Lioret a évoqué lors d'une interview les sentiments de ceux qui aident des immigrés en difficulté et sont menacés comme ont pu l'être ceux qui cachaient des Juifs.
Nous sommes particulièrement vigilants à propos des assimilations abusives concernant la Shoah et n'hésitons pas à critiquer de telles dérives (voir dans notre article précédent: Europe: contre l'enfermement des étrangers:« Nous soutenons donc les initiatives du collectif européen des associations et du réseau éducation sans frontières (RESF) Nous tenons néanmoins à marquer notre désaccord avec une des formules de l'appel qui parle de "logique concentrationnaire". Ce terme est déplacé et hors de propos. La" logique concentrationnaire" a acquis une signification précise, en rapport avec des génocides dont la Shoah. Il n'y a aucune justification à cet écarts de langage et nous le faisons savoir aux organisateurs qui ont rédigé le texte... »)
Mais il est par contre légitime d'alerter à propos de la criminalisation croissante de ceux qui viennent en aide bénévolement à des sans-papiers (voir notre article Sans papiers: soutien criminalisé ? ). Toute la presse a rapporté le cas de la personne de Béthune placée en garde à vue et menacée pour avoir rechargé les téléphones portables de ceux qui n'ont pas de prise à leur disposition. Il est aussi légitime et nécessaire d'évoquer les « rafles » actuelles, correspondant aux objectifs chiffrés de sans-papiers à arrêter et expulser. Il est légitime et nécessaire de décrire la « chasse au faciès » qui contribue à ces arrestations.
Le zèle courtisan de Besson s'explique sans doute par le caractère emblématique pour la Sarkozie de la situation à Calais. En 2002, alors qu'il était ministre de l'Intérieur, Sarkozy avait érigé en symbole de sa « poigne » la fermeture du centre tout proche de la Croix-Rouge à Sangatte. La conséquence en est que les sans-papiers n'ont plus aucun abri, dorment dehors ou dans des abris de fortune et survivent grâce à l'aide de militants associatifs.
Mais puisque Besson se mobilise contre les comparaisons abusives, il devrait commencer par mettre en cause Monsieur et Madame Sarkozy.

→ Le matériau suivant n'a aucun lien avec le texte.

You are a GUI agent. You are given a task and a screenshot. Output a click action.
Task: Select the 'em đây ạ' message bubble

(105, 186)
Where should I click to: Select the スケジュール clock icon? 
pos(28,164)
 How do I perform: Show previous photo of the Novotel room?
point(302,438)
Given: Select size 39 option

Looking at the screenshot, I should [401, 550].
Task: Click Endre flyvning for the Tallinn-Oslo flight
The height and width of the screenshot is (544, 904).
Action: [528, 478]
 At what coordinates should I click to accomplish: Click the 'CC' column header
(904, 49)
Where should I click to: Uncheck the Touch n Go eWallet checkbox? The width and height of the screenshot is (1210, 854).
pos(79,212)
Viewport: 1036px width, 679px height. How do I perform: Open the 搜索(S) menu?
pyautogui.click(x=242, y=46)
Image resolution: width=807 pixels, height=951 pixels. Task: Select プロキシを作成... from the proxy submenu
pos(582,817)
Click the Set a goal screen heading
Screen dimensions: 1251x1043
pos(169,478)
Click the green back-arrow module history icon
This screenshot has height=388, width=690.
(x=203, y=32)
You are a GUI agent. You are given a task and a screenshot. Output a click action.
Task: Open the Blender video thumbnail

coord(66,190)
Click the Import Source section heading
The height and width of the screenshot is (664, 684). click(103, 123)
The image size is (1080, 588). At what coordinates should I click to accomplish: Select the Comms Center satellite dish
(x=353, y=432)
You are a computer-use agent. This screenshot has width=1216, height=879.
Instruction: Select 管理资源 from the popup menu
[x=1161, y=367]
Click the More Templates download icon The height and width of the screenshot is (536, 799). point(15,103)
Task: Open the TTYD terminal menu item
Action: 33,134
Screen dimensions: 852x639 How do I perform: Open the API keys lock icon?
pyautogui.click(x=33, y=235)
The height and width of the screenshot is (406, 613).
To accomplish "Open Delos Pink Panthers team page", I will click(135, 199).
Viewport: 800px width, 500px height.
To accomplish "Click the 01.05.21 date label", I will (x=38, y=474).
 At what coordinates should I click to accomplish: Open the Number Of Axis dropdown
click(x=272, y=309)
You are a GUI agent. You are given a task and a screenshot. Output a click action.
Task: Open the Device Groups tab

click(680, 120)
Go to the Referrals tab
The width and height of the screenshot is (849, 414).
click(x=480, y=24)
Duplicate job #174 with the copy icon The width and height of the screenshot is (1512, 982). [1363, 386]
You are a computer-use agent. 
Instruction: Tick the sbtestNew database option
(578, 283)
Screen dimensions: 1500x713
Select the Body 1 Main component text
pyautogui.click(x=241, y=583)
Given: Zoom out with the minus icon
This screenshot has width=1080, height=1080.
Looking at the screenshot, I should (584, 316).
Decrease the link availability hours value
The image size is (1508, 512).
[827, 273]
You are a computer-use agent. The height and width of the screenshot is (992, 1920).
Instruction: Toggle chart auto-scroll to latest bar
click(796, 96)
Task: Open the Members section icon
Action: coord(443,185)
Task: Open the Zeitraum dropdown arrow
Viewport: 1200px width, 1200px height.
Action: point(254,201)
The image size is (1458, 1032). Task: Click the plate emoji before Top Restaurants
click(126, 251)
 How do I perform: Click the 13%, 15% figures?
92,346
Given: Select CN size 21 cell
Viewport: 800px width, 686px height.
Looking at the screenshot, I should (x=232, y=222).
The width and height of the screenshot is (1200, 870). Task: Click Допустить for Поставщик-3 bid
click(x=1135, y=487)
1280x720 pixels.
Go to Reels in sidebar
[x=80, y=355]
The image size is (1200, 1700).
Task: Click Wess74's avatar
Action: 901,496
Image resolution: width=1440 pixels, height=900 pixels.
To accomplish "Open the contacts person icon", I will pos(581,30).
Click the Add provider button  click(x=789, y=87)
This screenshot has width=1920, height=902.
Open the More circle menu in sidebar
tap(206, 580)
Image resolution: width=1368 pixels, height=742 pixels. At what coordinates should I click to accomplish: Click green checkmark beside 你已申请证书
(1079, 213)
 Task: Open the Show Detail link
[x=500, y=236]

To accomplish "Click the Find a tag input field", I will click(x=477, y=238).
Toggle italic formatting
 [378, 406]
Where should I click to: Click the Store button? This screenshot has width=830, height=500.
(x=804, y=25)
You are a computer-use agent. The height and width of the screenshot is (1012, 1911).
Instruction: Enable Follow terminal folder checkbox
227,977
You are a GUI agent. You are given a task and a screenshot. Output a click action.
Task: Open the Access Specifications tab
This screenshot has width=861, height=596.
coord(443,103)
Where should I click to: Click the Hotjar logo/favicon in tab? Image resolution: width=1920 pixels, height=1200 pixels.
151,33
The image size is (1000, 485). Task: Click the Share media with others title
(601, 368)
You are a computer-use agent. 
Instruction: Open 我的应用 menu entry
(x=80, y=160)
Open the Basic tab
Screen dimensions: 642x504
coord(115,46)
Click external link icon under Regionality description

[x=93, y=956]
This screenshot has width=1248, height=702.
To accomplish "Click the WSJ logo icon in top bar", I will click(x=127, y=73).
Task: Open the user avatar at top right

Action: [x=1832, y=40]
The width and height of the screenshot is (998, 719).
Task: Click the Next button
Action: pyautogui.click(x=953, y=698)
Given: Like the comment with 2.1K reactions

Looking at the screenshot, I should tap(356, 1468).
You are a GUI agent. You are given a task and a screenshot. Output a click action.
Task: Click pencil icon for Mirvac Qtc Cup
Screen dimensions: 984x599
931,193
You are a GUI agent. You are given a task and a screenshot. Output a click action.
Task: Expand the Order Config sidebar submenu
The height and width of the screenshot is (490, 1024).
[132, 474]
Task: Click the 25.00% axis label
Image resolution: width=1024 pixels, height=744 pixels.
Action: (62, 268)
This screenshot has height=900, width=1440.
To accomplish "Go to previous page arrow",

C'est N. Sarkozy lui-même qui, pour défendre la « dépénalisation du droit des affaires », recourrait le 30 août 2007 devant l'Université d'été du Medef à la formule suivante, très applaudie par l'assitance patronale(voir notre article Sarkozy: nouveau dérapage sur Vichy) :
« A quoi sert-il d'expliquer à nos enfants que Vichy, la collaboration, c'est une page sombre de notre histoire, et de tolérer des contrôles fiscaux sur une dénonciation anonyme, ou des enquêtes sur une dénonciation anonyme ?... »
Mais gageons que le titulaire du ministère de l'Identité Nationale, dont la dénomination même fût imaginée par Patrick Buisson, conseiller d'extrême-droite de Sarkozy, pour attirer l'électorat de Le Pen(voir notre article France-Tunisie: la manipulation sarkozyste décryptée ), ne se permettra pas une telle insolence.